Saved entries
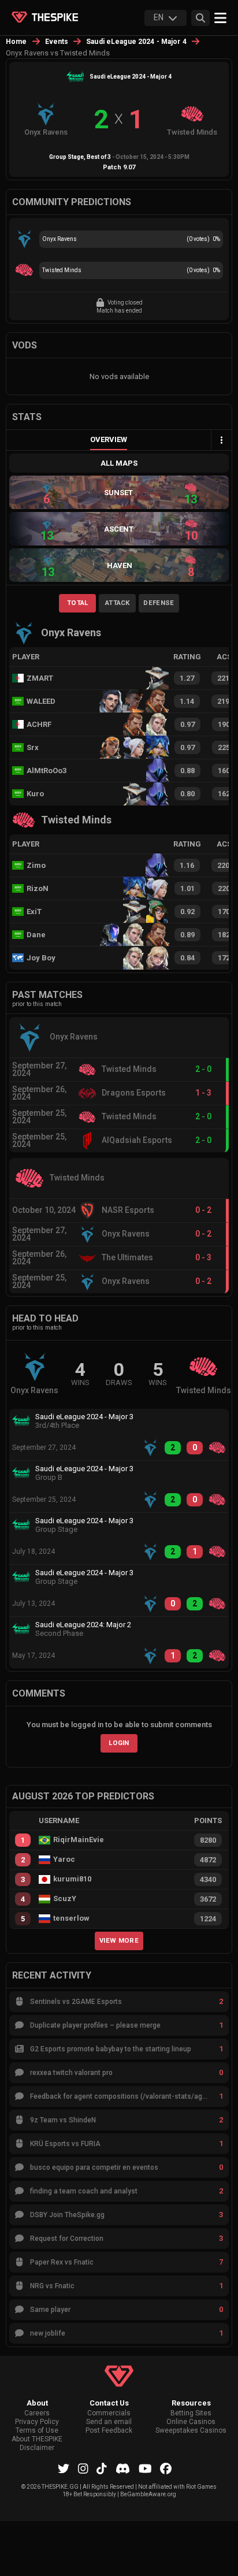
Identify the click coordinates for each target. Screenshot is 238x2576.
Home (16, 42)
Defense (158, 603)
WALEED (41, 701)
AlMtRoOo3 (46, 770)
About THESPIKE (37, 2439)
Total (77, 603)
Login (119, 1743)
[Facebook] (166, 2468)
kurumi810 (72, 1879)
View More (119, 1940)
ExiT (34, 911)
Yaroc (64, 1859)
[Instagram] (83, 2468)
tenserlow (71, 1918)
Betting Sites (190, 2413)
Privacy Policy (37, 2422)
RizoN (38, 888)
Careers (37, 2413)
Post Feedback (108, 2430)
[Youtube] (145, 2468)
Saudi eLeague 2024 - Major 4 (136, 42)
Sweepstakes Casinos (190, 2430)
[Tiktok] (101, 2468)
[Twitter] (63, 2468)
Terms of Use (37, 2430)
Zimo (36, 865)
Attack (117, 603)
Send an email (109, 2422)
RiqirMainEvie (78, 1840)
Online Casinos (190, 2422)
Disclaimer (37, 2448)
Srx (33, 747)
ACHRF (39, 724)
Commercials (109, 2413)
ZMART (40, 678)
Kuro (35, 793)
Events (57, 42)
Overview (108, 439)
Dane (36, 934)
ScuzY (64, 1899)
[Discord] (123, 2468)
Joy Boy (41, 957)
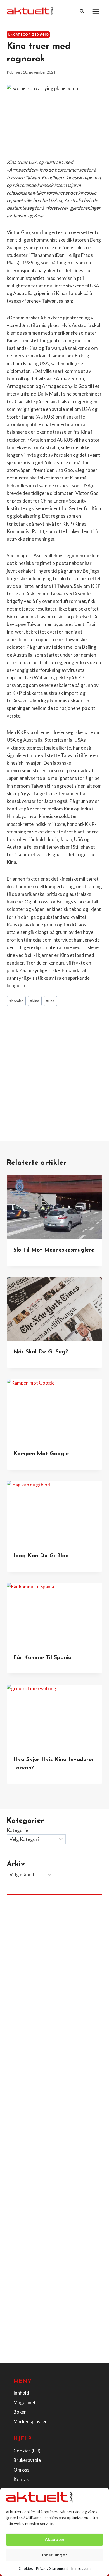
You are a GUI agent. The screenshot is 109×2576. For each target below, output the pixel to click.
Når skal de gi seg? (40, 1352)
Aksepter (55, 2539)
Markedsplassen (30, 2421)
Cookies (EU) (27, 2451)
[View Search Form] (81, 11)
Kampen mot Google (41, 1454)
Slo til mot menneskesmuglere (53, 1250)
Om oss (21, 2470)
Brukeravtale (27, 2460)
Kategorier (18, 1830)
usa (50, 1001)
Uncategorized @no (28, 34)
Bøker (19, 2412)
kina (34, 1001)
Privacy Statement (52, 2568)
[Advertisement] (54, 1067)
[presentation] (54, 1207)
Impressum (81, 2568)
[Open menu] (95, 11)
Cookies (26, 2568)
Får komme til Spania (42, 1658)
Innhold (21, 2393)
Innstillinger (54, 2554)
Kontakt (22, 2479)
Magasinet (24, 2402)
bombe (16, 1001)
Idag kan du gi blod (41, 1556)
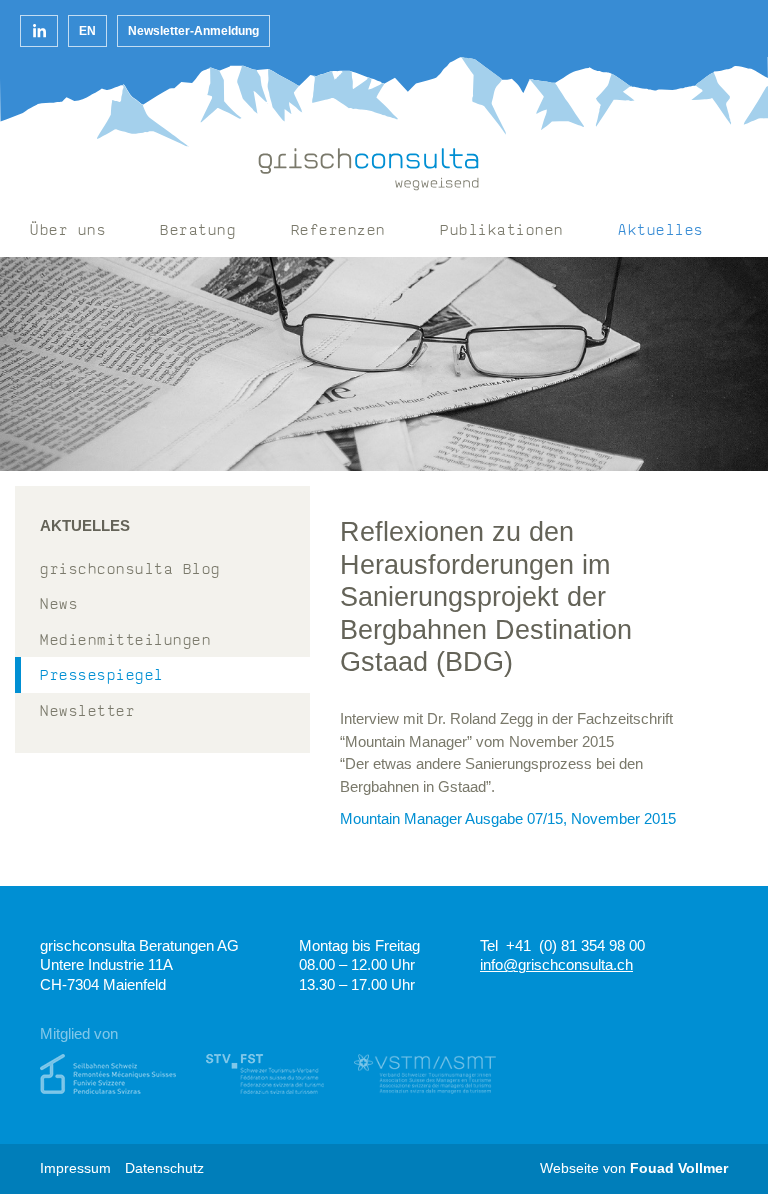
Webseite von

▸ WHAT YOU WILL DO: Find the line that contains "Får komme til Spania (42, 1658)". Reproduce it and every later line of the records exactly, minus the pictures.

▸ RESULT OF THIS EXERCISE:
Får komme til Spania (42, 1658)
Innhold (21, 2393)
Innstillinger (54, 2554)
Kontakt (22, 2479)
Magasinet (24, 2402)
bombe (16, 1001)
Idag kan du gi blod (41, 1556)
Webseite von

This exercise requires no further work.